Étang de baignade biologique

Dans les bassins de natation biologiques, les processus mécaniques et biologiques sont accélérés de telle sorte que la filtration est tout de même efficace avec des volumes plus petits. Cela se fait par des ajouts dosés de minéraux et de bactéries, et peut être partiellement automatisé. Il n’y a pas de zone de lagunage.

La combinaison d’un filtre à tambour avec un lit mobile et un filtre UV, par exemple, crée un filtre mécano-bactériologique efficace. Même les très petites particules de saleté solides sont immédiatement capturées dans l’eau.

Ce système est très compact, mais se situe dans une gamme de prix plus élevée. La surveillance est facile grâce à l’analyse de l’eau Spintouch d’Aquatic Science.

Dans un système à courant descendant, la zone de lagunage sera aménagée de préférence du côté nord-est de l’étang de baignade prévu.

Filtration physico-chimique

Dans les étangs de baignade à filtration physico-chimique, la filtration est évidemment moins naturelle et l’eau est désinfectée par hydrolyse et rayonnement UV. Il existe une différence importante entre la filtration physico-chimique sans et avec ajout de sel.

Sans ajout de sel

Dans ce système, aucun sel n’est ajouté intentionnellement ; cependant, on utilise l’ionisation du cuivre, combinée au contrôle du pH. Une lagune enrichie de plantes assure la consommation des résidus et procure un aspect naturel. Pour limiter la croissance des algues, un filtre à phosphate supplémentaire est fortement recommandé. Dans les systèmes qui fonctionnent correctement, les concentrations sont si faibles qu’elles ne présentent pas de risque pour la santé des baigneurs, bien qu’il soit recommandé de mesurer fréquemment la teneur en cuivre.

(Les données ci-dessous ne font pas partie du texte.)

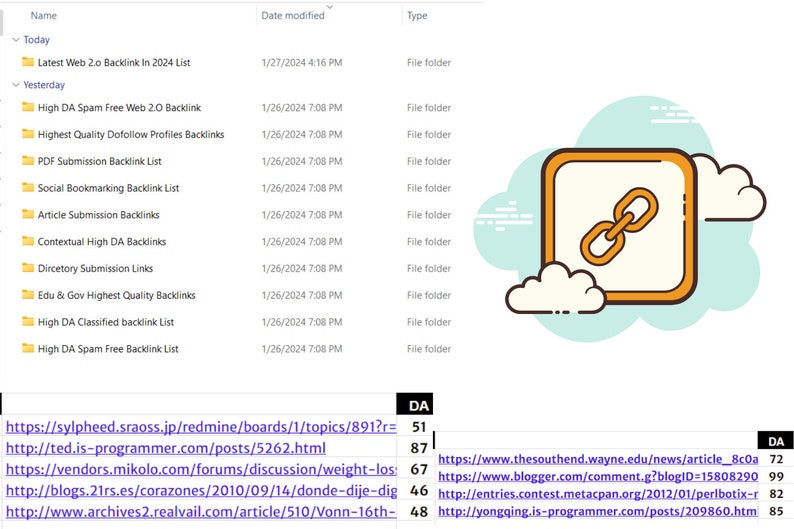Select Edu & Gov Highest Quality Backlinks folder
The height and width of the screenshot is (529, 794).
coord(116,295)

La technique de ce système est logée dans un abri de jardin ou un local technique. Le système se situe dans une fourchette de prix plus élevée.

Avec ajout de sel

Un bain à contrôle physico-chimique avec ajout de sel va encore plus loin. Dans ce cas, la désinfection est l’option choisie. Comme le sel est ajouté à l’eau, il est question d’électrolyse saline à faible conductivité avec formation de chlore. Ce type de bassin n’est donc pas adapté aux poissons ou aux plantes, et il n’est pas possible d’y intégrer une lagune ou un filtre végétal. En résumé, il ne s’agit plus d’un étang de baignade, mais d’une piscine. De nombreux « bassins hybrides » entrent également dans cette catégorie.

L’utilisation de l’électrolyse saline requiert d’accorder son attention aux matériaux utilisés. Les joints d’étanchéité EPDM ou TPO peuvent être affectés. Au lieu d’utiliser de l’acier inoxydable 304, il est préférable d’utiliser de l’acier inoxydable 316.

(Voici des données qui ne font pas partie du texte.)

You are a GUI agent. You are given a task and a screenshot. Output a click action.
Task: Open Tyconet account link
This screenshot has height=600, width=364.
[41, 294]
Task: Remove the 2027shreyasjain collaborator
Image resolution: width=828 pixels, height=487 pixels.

La technique de ce système sera installée dans un abri de jardin ou un local technique. 

Croquis de principe d’un étang de baignade naturel avec filtre multichambre.

Biofilm

Dans les étangs de baignade, la présence d’un biofilm sur les parois ne peut pas être exclue. D’ailleurs, ce biofilm est absolument nécessaire au bon fonctionnement du système naturel.

Chauffage

En principe, tous les systèmes autorisent une certaine forme de chauffage d’appoint, même s’il est recommandé de ne pas en abuser. Il est préférable de limiter autant que possible les pertes de chaleur, par exemple en utilisant HeatCover. Cette couverture liquide et invisible limite l’évaporation et la perte de chaleur sans perturber le bel aspect naturel du bassin.